YOUR GOAL - Quote the data below without changes, from the line containing "You are a computer-use agent. The image size is (638, 402)." up to and including the line containing "click(x=188, y=57)".

Data on locating words and elements -

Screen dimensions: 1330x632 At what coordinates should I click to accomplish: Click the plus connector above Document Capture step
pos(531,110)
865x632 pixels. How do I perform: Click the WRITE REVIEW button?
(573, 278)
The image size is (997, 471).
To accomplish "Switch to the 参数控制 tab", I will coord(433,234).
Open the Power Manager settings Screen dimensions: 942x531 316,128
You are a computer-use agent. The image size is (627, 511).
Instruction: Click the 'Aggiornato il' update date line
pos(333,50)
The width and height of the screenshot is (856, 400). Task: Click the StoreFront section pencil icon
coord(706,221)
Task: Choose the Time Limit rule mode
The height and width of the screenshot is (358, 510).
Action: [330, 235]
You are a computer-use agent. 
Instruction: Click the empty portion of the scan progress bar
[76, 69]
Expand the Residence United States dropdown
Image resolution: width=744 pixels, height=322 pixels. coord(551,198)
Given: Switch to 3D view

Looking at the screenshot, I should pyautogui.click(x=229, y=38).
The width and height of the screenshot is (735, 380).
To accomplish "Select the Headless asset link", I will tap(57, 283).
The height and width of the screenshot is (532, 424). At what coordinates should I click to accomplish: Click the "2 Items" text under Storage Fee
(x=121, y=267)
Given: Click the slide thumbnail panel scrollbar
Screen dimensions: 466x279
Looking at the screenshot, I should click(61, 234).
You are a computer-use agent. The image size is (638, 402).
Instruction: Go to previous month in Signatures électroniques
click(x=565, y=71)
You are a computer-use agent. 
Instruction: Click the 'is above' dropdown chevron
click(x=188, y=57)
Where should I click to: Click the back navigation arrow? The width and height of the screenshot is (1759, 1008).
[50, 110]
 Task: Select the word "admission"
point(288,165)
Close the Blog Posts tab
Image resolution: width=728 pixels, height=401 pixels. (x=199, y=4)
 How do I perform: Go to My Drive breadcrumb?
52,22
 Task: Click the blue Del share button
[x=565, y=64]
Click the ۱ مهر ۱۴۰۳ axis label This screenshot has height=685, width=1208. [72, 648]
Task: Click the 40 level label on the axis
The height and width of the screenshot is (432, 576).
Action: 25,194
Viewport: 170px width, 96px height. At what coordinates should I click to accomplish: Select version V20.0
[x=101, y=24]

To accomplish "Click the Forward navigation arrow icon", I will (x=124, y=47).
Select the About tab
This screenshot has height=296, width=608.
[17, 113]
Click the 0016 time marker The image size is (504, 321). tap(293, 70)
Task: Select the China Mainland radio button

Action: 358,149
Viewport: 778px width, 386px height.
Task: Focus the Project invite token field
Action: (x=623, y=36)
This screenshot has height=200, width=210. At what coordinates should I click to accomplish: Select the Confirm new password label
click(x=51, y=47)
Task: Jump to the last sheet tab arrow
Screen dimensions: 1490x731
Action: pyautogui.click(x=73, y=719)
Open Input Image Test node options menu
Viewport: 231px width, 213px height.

TASK OUTPUT -
You are a computer-use agent. The image size is (638, 402).
Instruction: Go to previous month in Signatures électroniques
click(x=565, y=71)
You are a computer-use agent. 
Instruction: Click the 'is above' dropdown chevron
click(x=188, y=57)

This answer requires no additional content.